(Items from a dataset)
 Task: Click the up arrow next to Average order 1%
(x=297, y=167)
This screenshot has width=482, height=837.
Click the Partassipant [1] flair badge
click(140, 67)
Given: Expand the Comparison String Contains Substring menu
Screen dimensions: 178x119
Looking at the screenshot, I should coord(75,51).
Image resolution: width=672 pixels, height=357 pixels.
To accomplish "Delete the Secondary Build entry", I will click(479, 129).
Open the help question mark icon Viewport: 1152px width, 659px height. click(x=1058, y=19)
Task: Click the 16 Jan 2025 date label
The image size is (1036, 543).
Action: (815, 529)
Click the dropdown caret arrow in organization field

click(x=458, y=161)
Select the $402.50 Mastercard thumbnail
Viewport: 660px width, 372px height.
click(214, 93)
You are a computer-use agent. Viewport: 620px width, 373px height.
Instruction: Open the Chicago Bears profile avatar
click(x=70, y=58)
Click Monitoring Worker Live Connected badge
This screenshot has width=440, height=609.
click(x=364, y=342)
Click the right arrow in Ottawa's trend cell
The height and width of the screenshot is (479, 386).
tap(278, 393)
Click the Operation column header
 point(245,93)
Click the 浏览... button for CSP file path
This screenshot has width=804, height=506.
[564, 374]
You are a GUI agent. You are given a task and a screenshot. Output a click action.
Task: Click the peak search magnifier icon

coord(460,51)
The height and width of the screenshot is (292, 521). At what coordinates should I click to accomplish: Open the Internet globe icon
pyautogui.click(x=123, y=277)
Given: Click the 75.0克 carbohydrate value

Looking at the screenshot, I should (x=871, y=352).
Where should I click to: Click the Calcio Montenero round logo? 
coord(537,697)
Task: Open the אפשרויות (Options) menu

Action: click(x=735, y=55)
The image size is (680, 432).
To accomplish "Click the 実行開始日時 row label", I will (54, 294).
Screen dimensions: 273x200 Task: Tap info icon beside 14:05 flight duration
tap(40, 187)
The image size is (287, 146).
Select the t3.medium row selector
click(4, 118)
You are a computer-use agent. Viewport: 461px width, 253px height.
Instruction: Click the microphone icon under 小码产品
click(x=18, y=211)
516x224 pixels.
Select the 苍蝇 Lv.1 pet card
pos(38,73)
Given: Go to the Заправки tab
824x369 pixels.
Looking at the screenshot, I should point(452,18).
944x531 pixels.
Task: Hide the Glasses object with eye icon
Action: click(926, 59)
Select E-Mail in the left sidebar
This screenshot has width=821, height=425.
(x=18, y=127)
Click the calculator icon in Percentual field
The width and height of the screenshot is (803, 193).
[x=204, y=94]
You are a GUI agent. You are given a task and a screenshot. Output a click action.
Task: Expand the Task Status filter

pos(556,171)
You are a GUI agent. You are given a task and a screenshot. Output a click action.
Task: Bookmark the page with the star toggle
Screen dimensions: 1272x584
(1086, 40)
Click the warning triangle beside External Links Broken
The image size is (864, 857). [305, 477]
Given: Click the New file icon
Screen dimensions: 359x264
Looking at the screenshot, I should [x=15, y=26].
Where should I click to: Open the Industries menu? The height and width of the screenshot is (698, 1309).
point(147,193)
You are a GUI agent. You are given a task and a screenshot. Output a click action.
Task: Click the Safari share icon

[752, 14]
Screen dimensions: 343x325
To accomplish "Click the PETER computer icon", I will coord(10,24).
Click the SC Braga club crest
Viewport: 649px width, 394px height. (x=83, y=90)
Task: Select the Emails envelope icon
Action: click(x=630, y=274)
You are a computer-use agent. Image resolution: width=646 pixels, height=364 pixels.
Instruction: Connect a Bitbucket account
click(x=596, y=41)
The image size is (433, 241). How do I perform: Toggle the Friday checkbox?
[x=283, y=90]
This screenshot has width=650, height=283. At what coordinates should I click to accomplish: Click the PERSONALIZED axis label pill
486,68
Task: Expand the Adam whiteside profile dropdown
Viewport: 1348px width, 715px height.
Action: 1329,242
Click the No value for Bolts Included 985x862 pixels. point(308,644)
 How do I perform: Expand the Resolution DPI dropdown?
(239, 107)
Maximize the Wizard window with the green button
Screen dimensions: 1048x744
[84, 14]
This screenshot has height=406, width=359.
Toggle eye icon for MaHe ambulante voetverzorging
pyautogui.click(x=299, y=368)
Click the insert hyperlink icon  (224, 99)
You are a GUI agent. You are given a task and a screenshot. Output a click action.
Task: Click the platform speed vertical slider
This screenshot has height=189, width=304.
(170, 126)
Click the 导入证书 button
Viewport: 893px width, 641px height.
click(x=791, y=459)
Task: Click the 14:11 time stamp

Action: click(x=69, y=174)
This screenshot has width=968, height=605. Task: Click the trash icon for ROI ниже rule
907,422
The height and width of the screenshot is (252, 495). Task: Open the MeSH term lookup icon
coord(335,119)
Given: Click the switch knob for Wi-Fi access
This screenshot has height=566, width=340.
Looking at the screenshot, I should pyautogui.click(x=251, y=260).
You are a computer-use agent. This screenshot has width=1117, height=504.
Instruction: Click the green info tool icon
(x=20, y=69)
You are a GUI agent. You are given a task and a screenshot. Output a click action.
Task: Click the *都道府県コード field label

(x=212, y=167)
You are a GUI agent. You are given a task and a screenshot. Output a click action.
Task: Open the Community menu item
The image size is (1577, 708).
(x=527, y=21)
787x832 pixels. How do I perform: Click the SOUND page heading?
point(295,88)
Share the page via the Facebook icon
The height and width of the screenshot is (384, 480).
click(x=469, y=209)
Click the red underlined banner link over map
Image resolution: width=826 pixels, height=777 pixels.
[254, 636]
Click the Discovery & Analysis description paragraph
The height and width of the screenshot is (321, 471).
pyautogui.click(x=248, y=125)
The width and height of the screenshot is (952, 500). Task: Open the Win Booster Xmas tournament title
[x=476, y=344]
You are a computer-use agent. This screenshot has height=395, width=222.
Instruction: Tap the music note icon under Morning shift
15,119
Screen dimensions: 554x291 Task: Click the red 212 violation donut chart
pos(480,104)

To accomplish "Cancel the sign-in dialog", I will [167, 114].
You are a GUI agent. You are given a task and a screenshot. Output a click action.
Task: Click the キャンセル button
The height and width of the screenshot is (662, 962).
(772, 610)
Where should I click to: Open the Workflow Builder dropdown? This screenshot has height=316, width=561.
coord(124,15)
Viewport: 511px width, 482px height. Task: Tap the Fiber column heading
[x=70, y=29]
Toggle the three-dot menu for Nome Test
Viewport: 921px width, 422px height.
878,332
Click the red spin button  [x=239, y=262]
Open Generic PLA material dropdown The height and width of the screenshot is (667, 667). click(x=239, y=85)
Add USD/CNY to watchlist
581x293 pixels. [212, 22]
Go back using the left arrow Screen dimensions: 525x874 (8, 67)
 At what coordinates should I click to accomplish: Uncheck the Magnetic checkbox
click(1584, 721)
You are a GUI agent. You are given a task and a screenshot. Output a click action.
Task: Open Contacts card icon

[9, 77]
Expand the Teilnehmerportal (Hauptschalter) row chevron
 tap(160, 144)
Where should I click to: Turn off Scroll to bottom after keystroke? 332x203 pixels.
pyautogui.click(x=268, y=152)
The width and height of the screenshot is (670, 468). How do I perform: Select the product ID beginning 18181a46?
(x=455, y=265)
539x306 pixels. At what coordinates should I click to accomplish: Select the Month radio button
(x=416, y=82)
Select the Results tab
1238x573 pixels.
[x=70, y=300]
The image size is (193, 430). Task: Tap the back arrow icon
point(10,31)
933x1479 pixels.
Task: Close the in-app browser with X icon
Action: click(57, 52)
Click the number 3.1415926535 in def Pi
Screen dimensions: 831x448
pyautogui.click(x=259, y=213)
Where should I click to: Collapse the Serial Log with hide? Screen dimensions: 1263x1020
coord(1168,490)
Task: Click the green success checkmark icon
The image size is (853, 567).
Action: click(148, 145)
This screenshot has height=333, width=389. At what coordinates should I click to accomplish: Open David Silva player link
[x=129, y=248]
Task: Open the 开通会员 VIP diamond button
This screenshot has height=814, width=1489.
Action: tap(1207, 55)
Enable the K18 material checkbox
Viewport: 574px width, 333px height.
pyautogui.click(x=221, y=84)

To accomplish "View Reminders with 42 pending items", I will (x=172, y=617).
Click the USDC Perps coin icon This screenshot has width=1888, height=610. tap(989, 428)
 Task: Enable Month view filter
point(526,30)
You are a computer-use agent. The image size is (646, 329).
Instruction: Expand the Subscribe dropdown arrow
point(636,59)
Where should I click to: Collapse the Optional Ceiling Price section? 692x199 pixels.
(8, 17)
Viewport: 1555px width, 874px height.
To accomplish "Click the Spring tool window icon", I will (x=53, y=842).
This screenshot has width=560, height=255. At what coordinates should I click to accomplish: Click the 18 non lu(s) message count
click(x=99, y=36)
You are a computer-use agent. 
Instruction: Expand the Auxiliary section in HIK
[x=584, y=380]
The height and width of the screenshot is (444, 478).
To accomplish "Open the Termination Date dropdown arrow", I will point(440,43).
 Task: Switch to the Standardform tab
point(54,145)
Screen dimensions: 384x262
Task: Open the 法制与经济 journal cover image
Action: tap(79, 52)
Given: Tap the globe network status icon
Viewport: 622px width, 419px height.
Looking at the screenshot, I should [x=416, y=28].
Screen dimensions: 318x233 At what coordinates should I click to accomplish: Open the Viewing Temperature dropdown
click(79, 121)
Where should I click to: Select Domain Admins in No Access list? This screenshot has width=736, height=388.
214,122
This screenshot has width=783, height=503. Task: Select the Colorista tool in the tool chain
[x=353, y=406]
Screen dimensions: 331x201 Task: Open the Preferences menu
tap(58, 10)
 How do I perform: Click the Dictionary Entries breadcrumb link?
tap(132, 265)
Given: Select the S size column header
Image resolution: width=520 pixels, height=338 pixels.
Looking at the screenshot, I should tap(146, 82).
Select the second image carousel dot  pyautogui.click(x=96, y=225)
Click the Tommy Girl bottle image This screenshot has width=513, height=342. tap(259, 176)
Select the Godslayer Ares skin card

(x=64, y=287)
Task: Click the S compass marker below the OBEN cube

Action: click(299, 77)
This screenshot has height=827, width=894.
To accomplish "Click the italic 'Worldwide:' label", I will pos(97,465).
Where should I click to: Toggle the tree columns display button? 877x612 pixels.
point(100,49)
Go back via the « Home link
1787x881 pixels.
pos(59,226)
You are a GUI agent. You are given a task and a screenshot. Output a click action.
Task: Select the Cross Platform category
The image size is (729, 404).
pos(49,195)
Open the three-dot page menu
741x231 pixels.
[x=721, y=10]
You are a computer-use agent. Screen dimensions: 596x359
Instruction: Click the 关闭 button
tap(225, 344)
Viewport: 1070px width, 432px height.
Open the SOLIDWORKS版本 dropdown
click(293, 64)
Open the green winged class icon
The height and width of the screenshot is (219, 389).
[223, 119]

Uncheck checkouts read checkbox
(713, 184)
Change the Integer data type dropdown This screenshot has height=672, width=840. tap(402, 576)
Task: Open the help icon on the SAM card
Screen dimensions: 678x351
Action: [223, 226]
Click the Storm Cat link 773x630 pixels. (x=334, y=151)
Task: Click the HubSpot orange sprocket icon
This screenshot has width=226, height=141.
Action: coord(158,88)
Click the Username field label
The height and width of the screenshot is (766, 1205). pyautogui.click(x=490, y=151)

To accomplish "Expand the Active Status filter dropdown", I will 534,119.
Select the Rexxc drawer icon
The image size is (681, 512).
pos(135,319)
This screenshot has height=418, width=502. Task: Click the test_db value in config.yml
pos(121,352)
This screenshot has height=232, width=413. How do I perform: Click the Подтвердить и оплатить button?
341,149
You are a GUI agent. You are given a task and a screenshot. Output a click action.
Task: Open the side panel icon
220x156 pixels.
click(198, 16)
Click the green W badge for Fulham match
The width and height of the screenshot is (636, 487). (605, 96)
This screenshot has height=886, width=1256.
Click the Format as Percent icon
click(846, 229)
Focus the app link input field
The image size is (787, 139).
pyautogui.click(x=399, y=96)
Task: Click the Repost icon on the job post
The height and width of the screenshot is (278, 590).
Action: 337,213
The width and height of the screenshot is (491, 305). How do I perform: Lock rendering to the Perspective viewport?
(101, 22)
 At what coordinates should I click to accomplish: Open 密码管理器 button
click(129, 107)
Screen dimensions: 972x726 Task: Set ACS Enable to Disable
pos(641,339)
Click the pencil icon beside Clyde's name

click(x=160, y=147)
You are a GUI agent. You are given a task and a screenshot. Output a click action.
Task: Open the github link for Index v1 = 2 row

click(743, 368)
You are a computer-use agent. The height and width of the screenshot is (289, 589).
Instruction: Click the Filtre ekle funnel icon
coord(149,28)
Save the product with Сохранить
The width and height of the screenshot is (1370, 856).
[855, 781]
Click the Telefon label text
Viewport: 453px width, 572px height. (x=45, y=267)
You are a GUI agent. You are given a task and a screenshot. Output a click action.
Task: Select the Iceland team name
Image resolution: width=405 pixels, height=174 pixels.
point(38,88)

Exercise instructions:
Using the data above, transcribe the lines that run from the line with "539x306 pixels. At" to the line with "Task: Open the 开通会员 VIP diamond button", both ends kept, and output nothing else.

Solved problem:
539x306 pixels. At what coordinates should I click to accomplish: Select the Month radio button
(x=416, y=82)
Select the Results tab
1238x573 pixels.
[x=70, y=300]
The image size is (193, 430). Task: Tap the back arrow icon
point(10,31)
933x1479 pixels.
Task: Close the in-app browser with X icon
Action: click(57, 52)
Click the number 3.1415926535 in def Pi
Screen dimensions: 831x448
pyautogui.click(x=259, y=213)
Where should I click to: Collapse the Serial Log with hide? Screen dimensions: 1263x1020
coord(1168,490)
Task: Click the green success checkmark icon
The image size is (853, 567).
Action: click(148, 145)
This screenshot has height=333, width=389. At what coordinates should I click to accomplish: Open David Silva player link
[x=129, y=248]
Task: Open the 开通会员 VIP diamond button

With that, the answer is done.